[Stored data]
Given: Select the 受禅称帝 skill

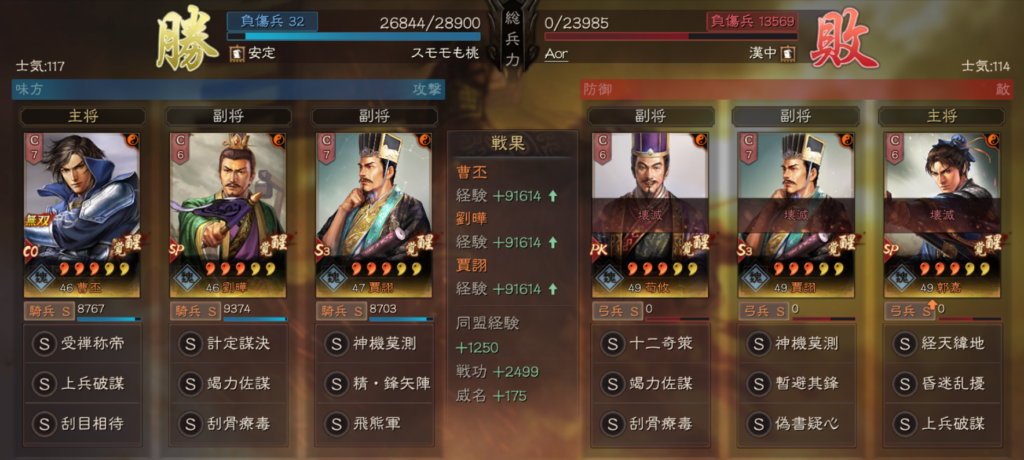Looking at the screenshot, I should (x=82, y=344).
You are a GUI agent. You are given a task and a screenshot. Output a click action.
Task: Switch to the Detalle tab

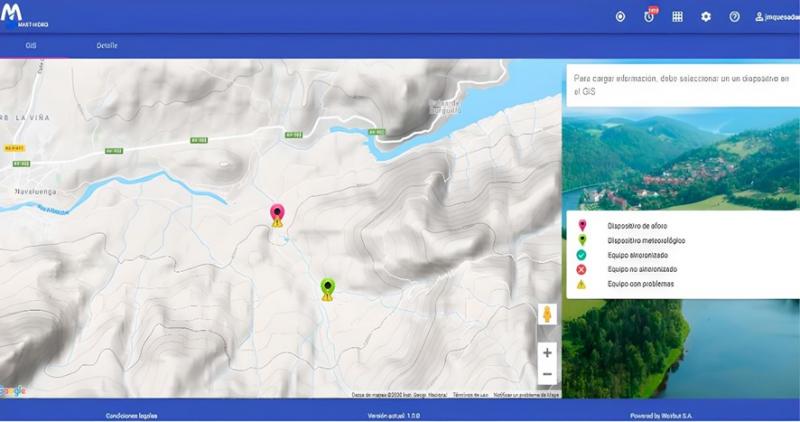pyautogui.click(x=107, y=46)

> [Work item]
Pictures do not belong in the copy. Please reproduce the entries above exactly otherwise.

> [Reply to the task]
Given: Select the 受禅称帝 skill

Looking at the screenshot, I should (x=82, y=344).
You are a GUI agent. You are given a task and a screenshot. Output a click action.
Task: Switch to the Detalle tab

pyautogui.click(x=107, y=46)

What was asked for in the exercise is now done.